I built a blog several years ago to record my lessons-learned in programming, so although I built this blog to record my findings on computer security, I’m still in the business of programming, and am still finding a lot to say. That other blog is way behind, and I want to consolidate, so I’ll be talking about lessons in programming here as well.
One of my ambitions with programming is to become a regex master. Text parsing is one of the funnest things about programming. You may find that strange, but I know I am not alone.
Anyway, I was working on my XML Formatter and was inserting functionality to check for self-contained tags, such as <br />. I was getting very frustrated because my expression simply was not matching any self-contained tags, which were always getting the status of ‘text’ and getting their tag markings stripped out. (I have four classifications – open tags, closed tags, self-contained tags, and text)
I went through the gamut of looking online and finding that regex is not a great way to build an XML parser, but I was not building this to parse XML, I was building it to format XML, because my inner designer hates seeing poorly formatted XML and HTML. But maybe the people were right and I was going to find myself in a forest dark where the straightforward path had been lost. I think I put it off fixing it for a whole week.
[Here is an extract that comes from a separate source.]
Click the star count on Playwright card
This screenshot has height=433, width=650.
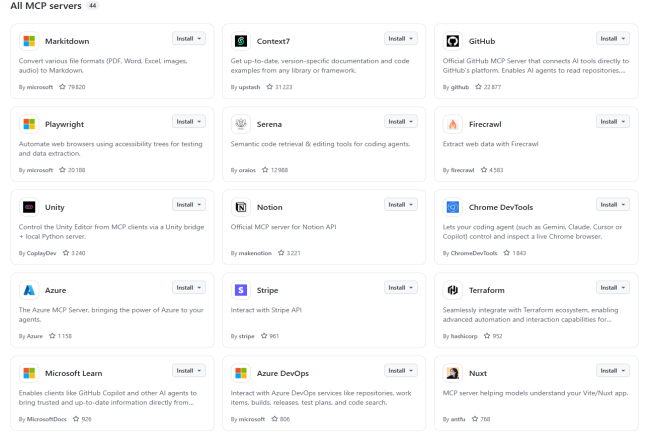75,170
Until this morning. After about an hour, I decided that something must be correct about my expression, so maybe the problem was further up.
Then I saw it.
breakdown = (re.findall(OPENSIG + ‘|’ + CLOSESIG + ‘|’ + ‘CONTSIG’ + ‘|’ + TEXTSIG, testString))
I had put CONTSIG in quotes. Making it a string literal. Causing the pattern to never match my test string.
Well, here’s my sign.
I’m hoping today to finish up the last piece, allowing for file input. But here’s to nearing the very end of a project!